Drago, qui, pour une fois, ne s'était pas levé aux aurores pour échapper au petit-déjeuner en compagnie de ses amis, se tenait debout dans un coin de la salle commune, l'expression fermée, si bien que personne n'avait tenté de l'approcher. Le regard vide, le visage pâle et les joues creusés par la fatigue et l'angoisse, il était encore plus effrayant qu'à son habitude, et même certains Serpentard le regardaient avec un soupçon de crainte dans les yeux. Sûrement parce que tout le monde savait qu'il était le fils du déchu bras droit du Seigneur des Ténèbres, la progéniture d'un Mangemort aussi fanatique que sanguinaire, et forcément, cela ne lui faisait pas une bonne publicité.

Et quand il voyait tous ces gamins de onze ou douze ans, pétrifiés par la peur des insultes et des menaces qu'ils étaient susceptibles de recevoir en mettant un pied en dehors de la salle commune, tout en sachant pertinemment que c'était lui qui avait causé ce désastre, il avait envie de vomir. S'il y avait bien quelque chose qu'il avait toujours respecté, c'était l'unité de sa maison, et ce code d'honneur tacite selon lequel les Serpentard se serraient les coudes et se protégeaient, quoi qu'il arrive. Et voilà que par sa faute, tous ses camarades se retrouvaient accusés d'un crime qu'il était le seul à avoir commis.

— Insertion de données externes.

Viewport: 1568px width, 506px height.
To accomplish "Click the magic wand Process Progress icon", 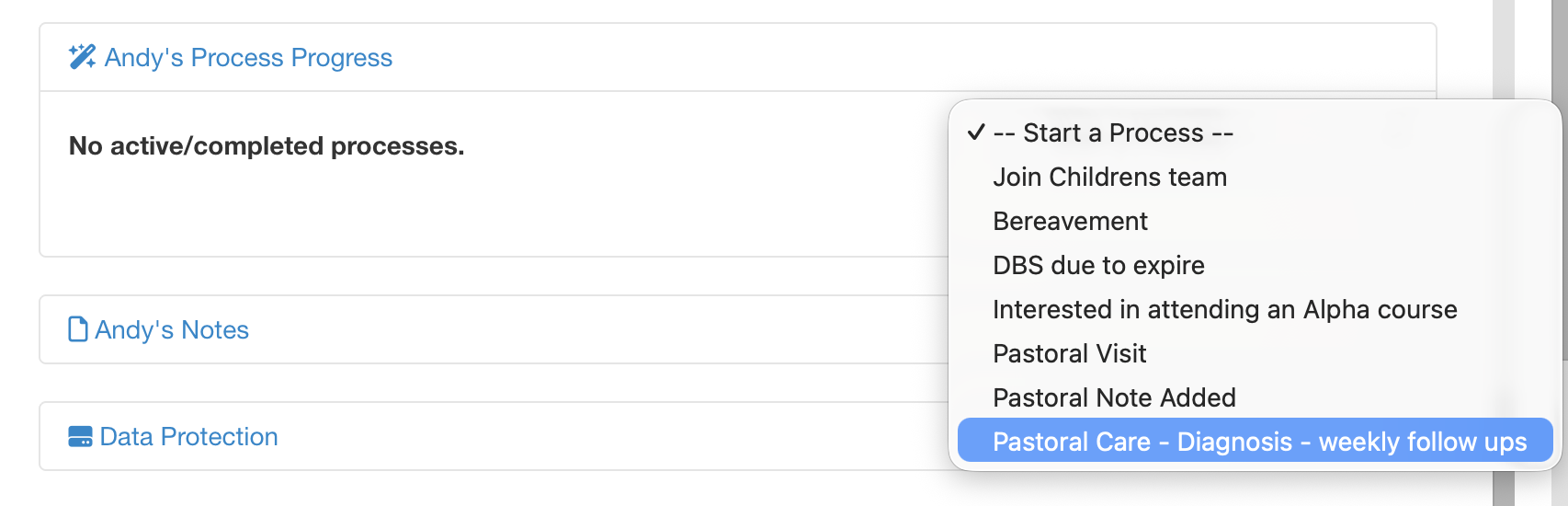I will [82, 57].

Blaise s'était même battu, bon sang. Tous persuadés qu'ils étaient de défendre l'honneur de leur maison innocente, tous sûrs et certains que l'attaque ne venaient pas de l'un d'entre eux. S'ils avaient su, ses meilleurs amis, qui pointaient avec agacement la « stupidité » de leurs camarades qui pensaient que l'agression de Katie était le fait d'un Serpentard, qu'il était le coupable. Lui, en qui ils avaient toujours eu une confiance totale.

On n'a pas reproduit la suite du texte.